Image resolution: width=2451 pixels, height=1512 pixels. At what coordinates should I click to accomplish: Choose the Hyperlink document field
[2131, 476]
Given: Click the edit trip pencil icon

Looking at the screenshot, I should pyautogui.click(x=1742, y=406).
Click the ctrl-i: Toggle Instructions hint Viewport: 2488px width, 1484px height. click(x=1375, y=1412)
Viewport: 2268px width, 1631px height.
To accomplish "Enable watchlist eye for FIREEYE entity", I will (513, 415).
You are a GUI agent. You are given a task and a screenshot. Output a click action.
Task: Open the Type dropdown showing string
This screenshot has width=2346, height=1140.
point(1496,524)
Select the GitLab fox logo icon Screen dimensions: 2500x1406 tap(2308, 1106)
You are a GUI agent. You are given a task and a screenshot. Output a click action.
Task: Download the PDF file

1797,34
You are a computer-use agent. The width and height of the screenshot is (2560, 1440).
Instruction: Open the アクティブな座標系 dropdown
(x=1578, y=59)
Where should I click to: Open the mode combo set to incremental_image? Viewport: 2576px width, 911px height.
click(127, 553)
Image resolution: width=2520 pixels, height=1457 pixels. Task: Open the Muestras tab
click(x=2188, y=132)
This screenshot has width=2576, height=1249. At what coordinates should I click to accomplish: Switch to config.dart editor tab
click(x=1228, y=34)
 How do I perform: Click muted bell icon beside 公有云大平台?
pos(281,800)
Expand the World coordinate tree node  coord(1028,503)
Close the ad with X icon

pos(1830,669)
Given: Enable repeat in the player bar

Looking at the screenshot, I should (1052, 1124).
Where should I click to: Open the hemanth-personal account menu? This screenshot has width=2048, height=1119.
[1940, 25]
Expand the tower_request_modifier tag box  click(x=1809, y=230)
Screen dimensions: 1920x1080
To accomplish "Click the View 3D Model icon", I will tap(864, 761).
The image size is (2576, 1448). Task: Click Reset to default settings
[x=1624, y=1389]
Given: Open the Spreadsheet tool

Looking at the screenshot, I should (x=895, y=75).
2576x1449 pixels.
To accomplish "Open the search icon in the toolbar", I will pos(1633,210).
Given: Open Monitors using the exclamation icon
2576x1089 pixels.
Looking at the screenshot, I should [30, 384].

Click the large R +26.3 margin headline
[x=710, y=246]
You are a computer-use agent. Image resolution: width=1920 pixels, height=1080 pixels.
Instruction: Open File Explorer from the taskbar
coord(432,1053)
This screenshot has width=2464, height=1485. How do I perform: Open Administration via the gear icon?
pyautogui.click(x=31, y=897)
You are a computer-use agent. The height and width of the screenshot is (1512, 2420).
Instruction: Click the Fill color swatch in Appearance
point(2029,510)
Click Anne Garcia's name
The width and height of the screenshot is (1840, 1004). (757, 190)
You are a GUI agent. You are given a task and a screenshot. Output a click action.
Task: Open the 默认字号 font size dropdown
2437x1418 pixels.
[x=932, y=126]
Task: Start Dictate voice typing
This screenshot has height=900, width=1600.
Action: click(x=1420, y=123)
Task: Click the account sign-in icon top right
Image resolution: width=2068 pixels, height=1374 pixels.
• • • • • • •
Take the entries above and return all of them exactly.

• _Answer space_
Image resolution: width=2451 pixels, height=1512 pixels. At what coordinates should I click to accomplish: Choose the Hyperlink document field
[2131, 476]
Given: Click the edit trip pencil icon

Looking at the screenshot, I should pyautogui.click(x=1742, y=406).
Click the ctrl-i: Toggle Instructions hint Viewport: 2488px width, 1484px height. click(x=1375, y=1412)
Viewport: 2268px width, 1631px height.
To accomplish "Enable watchlist eye for FIREEYE entity", I will (513, 415).
You are a GUI agent. You are given a task and a screenshot. Output a click action.
Task: Open the Type dropdown showing string
This screenshot has width=2346, height=1140.
point(1496,524)
Select the GitLab fox logo icon Screen dimensions: 2500x1406 tap(2308, 1106)
You are a GUI agent. You are given a task and a screenshot. Output a click action.
Task: Download the PDF file

1797,34
You are a computer-use agent. The width and height of the screenshot is (2560, 1440).
Instruction: Open the アクティブな座標系 dropdown
(x=1578, y=59)
Where should I click to: Open the mode combo set to incremental_image? Viewport: 2576px width, 911px height.
click(127, 553)
Image resolution: width=2520 pixels, height=1457 pixels. Task: Open the Muestras tab
click(x=2188, y=132)
This screenshot has width=2576, height=1249. At what coordinates should I click to accomplish: Switch to config.dart editor tab
click(x=1228, y=34)
 How do I perform: Click muted bell icon beside 公有云大平台?
pos(281,800)
Expand the World coordinate tree node  coord(1028,503)
Close the ad with X icon

pos(1830,669)
Given: Enable repeat in the player bar

Looking at the screenshot, I should (1052, 1124).
Where should I click to: Open the hemanth-personal account menu? This screenshot has width=2048, height=1119.
[1940, 25]
Expand the tower_request_modifier tag box  click(x=1809, y=230)
Screen dimensions: 1920x1080
To accomplish "Click the View 3D Model icon", I will tap(864, 761).
The image size is (2576, 1448). Task: Click Reset to default settings
[x=1624, y=1389]
Given: Open the Spreadsheet tool

Looking at the screenshot, I should (x=895, y=75).
2576x1449 pixels.
To accomplish "Open the search icon in the toolbar", I will pos(1633,210).
Given: Open Monitors using the exclamation icon
2576x1089 pixels.
Looking at the screenshot, I should [30, 384].

Click the large R +26.3 margin headline
[x=710, y=246]
You are a computer-use agent. Image resolution: width=1920 pixels, height=1080 pixels.
Instruction: Open File Explorer from the taskbar
coord(432,1053)
This screenshot has width=2464, height=1485. How do I perform: Open Administration via the gear icon?
pyautogui.click(x=31, y=897)
You are a computer-use agent. The height and width of the screenshot is (1512, 2420).
Instruction: Click the Fill color swatch in Appearance
point(2029,510)
Click Anne Garcia's name
The width and height of the screenshot is (1840, 1004). (757, 190)
You are a GUI agent. You are given a task and a screenshot. Output a click action.
Task: Open the 默认字号 font size dropdown
2437x1418 pixels.
[x=932, y=126]
Task: Start Dictate voice typing
This screenshot has height=900, width=1600.
Action: click(x=1420, y=123)
Task: Click the account sign-in icon top right
Image resolution: width=2068 pixels, height=1374 pixels.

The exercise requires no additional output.